--- Directions ---
Could you repeat all of the entries word for word, minus any pictures?

-------- Working data

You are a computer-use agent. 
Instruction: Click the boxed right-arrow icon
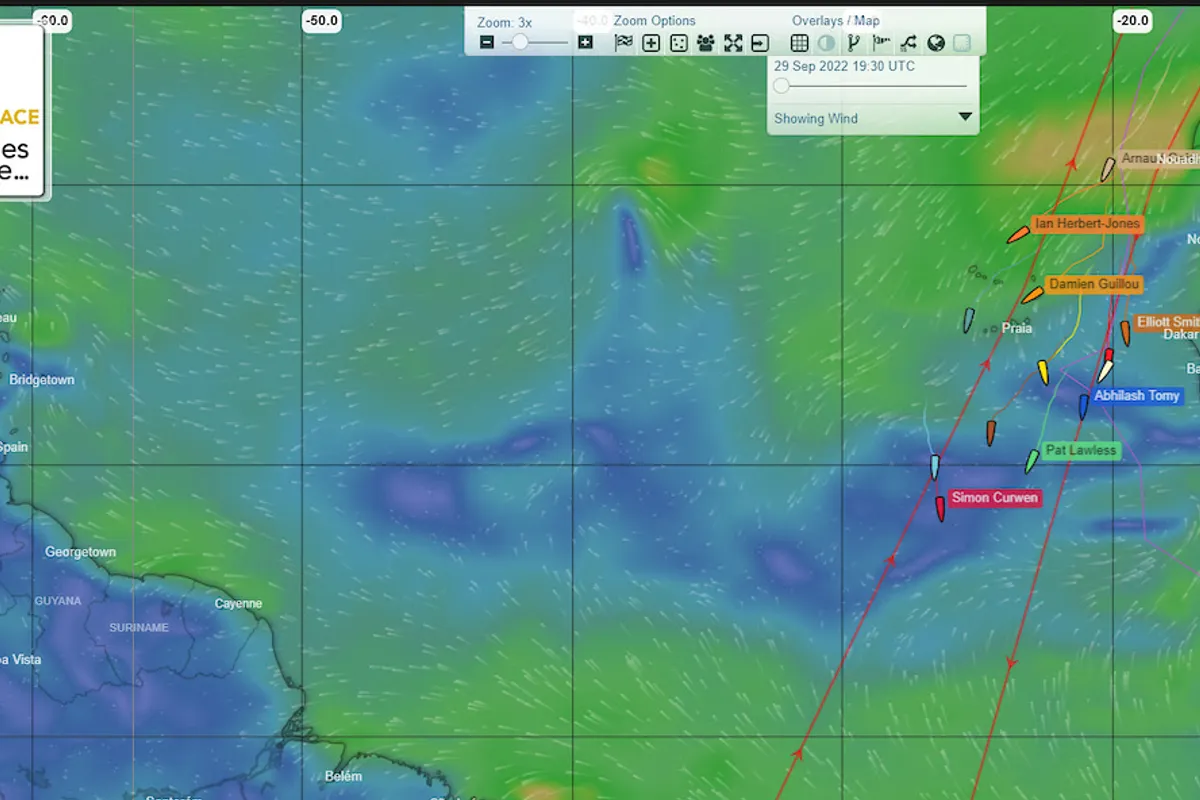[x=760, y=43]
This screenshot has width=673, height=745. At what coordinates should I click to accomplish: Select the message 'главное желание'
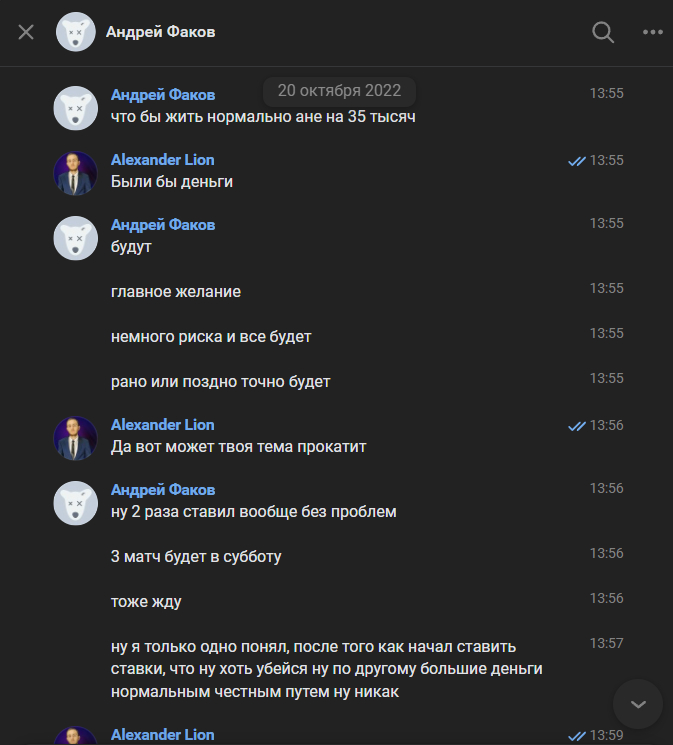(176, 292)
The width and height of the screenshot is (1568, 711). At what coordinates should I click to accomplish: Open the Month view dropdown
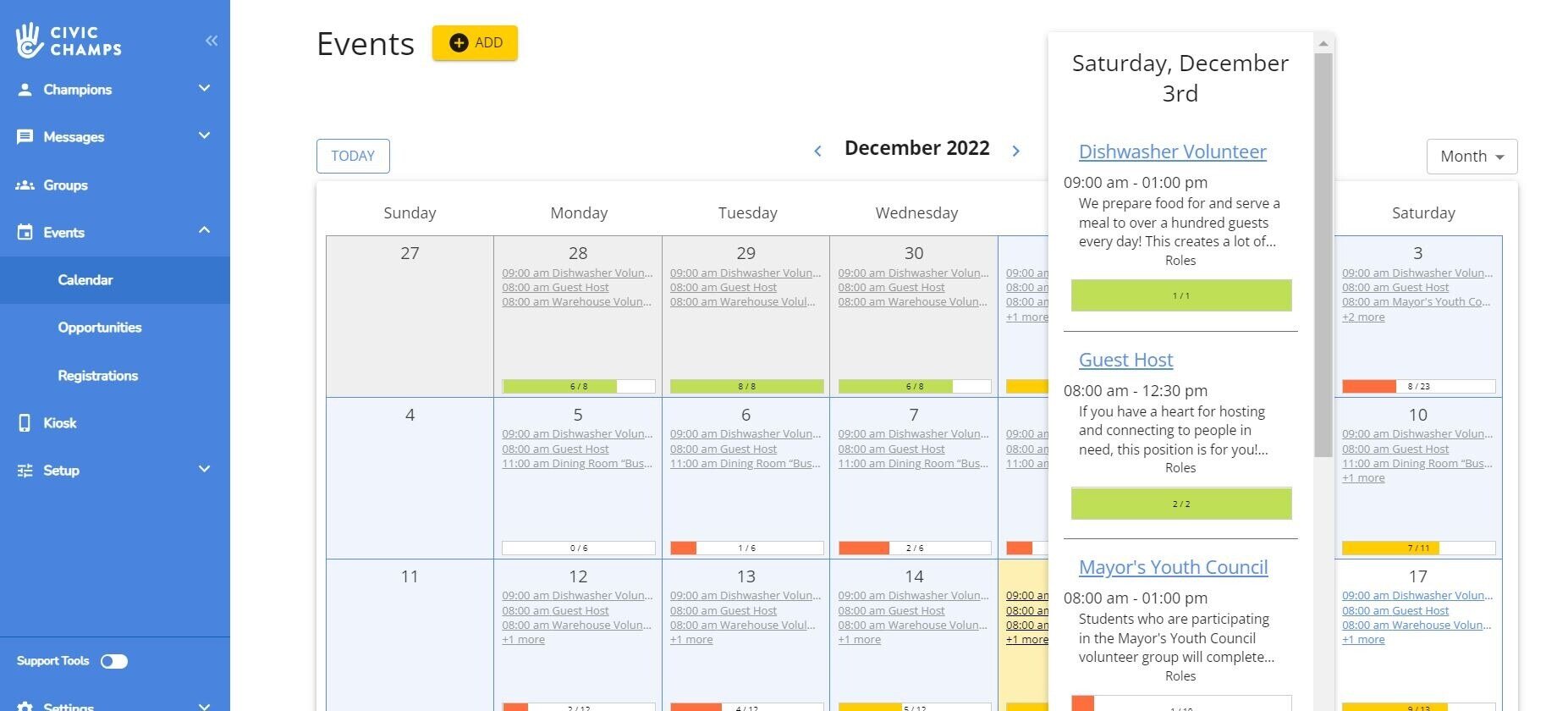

----------------

--- Answer to this task ---
You are a computer-use agent. 
Instruction: Click the boxed right-arrow icon
[x=760, y=43]
This screenshot has width=673, height=745. At what coordinates should I click to accomplish: Select the message 'главное желание'
(176, 292)
The width and height of the screenshot is (1568, 711). At what coordinates should I click to accomplish: Open the Month view dropdown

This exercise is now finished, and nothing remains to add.